PENDAHULUAN
Penelitian bahan bioaktif dari organisme laut beberapa tahun terakhir sangat gencar
dilakukan, baik didalam maupun diluar negeri. Substansi bioaktif, terutama terdapat
pada biota laut yang tidak bertulang belakang (avertebrae) seperti spons, koral dan
tunicate.Biota-biota tersebut mengandung senyawa aktif yang lebih banyak dibanding
algae dan tumbuhan darat. Diantara biota laut tak bertulang belakang tersebut, spons
menduduki tempat teratas sebagai sumber substansi aktif (PROKSCH, 1998).
Berbagai macam senyawa telah berhasil diisolasi dari biota ini diantaranya adalah
alkaloid, terpenoid, acetogenin, senyawa nitrogen, halida siklik, peptide siklik dan lain-
lain. Senyawa-senyawa ini merupakan hasil metabolisme sekunder dari biota spons.
Hasil metabolisme sekunder ini mempunyai keaktifan sebagai antimikroba, antivirus,
antikanker yang sangat berguna sebagai bahan baku obat. Metabolit sekunder adalah
senyawasenyawa hasil biosintetik turunan dari metabolit primer yang umumnya
diproduksi oleh organisme yang berguna untuk pertahanan diri dari lingkungan
maupun dari serangan organisme lain. Sedangkan substansi yang dihasilkan oleh
organisme melalui metabolisme dasar, digunakan untuk pertumbuhan dan
perkembangan organisme yang bersangkutan disebut dengan metabolit primer. Hasil
metabolit sekunder dari spons merupakan produk alam yang potensial sebagai bahan
baku obat.
Perbedaan kondisi lingkungan seperti tingginya kekuatan ionik pada air laut,
intensitas cahaya yang kecil, rendahnya temperature, tekanan dan struktur tubuh yang
berbeda dengan organisme darat memungkinkan spons menghasilkan metabolit yang
mempunyai struktur kimia yang spesifik dan bervariasi hal ini sangat berpengaruh
terhadap bioktivitasnya (MOTOMASA, 1998). Spons (porifera) merupakan biota laut
multi sel yang fungsi jaringan dan organnya sangat sederhana. Habitat spons
umumnya adalah menempel pada pasir, batu-batuan dan karang-karang mati. Biota
laut ini dikenal dengan "filter feeders", yaitu mencari makanan dengan mengisap dan
menyaring air melalui sel cambuk dan memompakan air keluar melalui oskulum.
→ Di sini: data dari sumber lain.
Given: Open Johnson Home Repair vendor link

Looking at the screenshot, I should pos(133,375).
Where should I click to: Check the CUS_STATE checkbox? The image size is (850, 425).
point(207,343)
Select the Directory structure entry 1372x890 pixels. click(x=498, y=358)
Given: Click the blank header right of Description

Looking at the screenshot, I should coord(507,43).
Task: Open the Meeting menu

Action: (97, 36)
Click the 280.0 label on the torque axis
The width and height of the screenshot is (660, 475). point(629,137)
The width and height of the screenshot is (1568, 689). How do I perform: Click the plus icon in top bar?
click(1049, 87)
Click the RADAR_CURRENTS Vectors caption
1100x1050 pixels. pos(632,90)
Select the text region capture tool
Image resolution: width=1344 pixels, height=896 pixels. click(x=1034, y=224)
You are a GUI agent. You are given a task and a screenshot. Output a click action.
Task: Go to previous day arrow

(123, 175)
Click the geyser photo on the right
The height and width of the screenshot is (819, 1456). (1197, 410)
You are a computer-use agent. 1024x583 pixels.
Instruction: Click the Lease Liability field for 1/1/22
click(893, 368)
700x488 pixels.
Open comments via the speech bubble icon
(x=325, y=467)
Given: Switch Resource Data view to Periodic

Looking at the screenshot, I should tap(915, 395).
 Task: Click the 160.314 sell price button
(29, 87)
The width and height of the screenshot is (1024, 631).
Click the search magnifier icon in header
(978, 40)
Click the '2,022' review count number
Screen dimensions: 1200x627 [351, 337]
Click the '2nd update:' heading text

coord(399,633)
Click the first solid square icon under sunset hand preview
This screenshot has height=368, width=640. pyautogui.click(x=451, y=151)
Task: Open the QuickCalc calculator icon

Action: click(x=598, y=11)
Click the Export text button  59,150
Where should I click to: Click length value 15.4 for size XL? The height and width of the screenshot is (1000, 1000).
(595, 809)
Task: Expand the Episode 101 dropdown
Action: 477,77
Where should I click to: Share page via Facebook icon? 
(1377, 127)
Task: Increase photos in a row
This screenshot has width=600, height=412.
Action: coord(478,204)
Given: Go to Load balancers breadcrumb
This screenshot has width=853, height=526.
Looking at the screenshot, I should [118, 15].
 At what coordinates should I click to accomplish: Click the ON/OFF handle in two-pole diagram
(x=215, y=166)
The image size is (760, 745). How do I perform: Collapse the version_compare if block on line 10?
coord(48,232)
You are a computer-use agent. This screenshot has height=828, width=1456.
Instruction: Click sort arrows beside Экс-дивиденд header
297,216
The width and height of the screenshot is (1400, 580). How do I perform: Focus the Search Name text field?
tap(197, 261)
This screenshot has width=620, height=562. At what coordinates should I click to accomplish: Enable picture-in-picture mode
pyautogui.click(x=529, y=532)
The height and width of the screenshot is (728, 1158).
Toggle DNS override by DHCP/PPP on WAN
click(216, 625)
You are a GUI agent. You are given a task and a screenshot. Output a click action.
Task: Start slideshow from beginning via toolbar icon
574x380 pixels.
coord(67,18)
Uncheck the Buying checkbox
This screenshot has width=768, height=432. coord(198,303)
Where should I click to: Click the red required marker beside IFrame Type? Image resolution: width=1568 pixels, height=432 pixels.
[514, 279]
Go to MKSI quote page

Partikel-partikel makanan seperti bakteri, mikroalga dan detritus terbawa oleh aliran
air ini (AMIR, 1996). Habitat spons yang melekat pada pasir atau bebatuan
menyebabkan hewan ini sulit untuk bergerak. Untuk mempertahankan diri dari
serangan predator dan infeksi bakteri pathogen, spons mengembangkan system
"biodefense" yaitu dengan menghasilkan zat racun dari dalam tubuhnya, zat ini
umumnya dapat dimanfaatkan sebagai bahan farmasi (MOTOMASA, 1998).